┌──
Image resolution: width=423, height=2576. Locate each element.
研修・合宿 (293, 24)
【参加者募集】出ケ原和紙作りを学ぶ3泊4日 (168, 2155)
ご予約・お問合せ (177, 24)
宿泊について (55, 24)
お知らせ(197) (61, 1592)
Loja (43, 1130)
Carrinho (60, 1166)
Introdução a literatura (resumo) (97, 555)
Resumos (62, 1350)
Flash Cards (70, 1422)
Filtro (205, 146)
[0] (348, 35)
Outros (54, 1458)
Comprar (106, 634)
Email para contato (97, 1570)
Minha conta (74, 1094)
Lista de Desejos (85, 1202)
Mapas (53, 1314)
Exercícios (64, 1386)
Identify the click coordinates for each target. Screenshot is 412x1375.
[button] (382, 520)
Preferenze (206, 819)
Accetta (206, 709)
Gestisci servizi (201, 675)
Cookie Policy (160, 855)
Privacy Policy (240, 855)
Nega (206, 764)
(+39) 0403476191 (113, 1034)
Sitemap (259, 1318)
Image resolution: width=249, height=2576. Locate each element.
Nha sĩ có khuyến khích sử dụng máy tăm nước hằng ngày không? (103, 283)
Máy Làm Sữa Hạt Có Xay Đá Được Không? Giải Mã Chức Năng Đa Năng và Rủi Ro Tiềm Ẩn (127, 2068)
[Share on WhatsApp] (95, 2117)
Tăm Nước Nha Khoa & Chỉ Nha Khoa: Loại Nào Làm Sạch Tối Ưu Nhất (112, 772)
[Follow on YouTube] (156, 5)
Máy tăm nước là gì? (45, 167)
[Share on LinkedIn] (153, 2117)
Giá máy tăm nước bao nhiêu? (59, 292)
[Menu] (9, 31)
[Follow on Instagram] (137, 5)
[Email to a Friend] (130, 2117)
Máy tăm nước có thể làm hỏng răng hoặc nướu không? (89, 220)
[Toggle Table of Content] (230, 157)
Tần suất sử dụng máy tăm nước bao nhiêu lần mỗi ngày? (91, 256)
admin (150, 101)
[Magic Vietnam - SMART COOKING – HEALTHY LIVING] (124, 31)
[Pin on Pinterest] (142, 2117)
└──
WHAT YOU NEED TO DO: Everything from the first line of the records above to the line containing "(+39) 0403476191 (113, 1034)", inclusive, should be repeated exactly; leave out the rest.

ANSWER BELOW:
Image resolution: width=423, height=2576. Locate each element.
研修・合宿 (293, 24)
【参加者募集】出ケ原和紙作りを学ぶ3泊4日 (168, 2155)
ご予約・お問合せ (177, 24)
宿泊について (55, 24)
お知らせ(197) (61, 1592)
Loja (43, 1130)
Carrinho (60, 1166)
Introdução a literatura (resumo) (97, 555)
Resumos (62, 1350)
Flash Cards (70, 1422)
Filtro (205, 146)
[0] (348, 35)
Outros (54, 1458)
Comprar (106, 634)
Email para contato (97, 1570)
Minha conta (74, 1094)
Lista de Desejos (85, 1202)
Mapas (53, 1314)
Exercícios (64, 1386)
Identify the click coordinates for each target. Screenshot is 412x1375.
[button] (382, 520)
Preferenze (206, 819)
Accetta (206, 709)
Gestisci servizi (201, 675)
Cookie Policy (160, 855)
Privacy Policy (240, 855)
Nega (206, 764)
(+39) 0403476191 (113, 1034)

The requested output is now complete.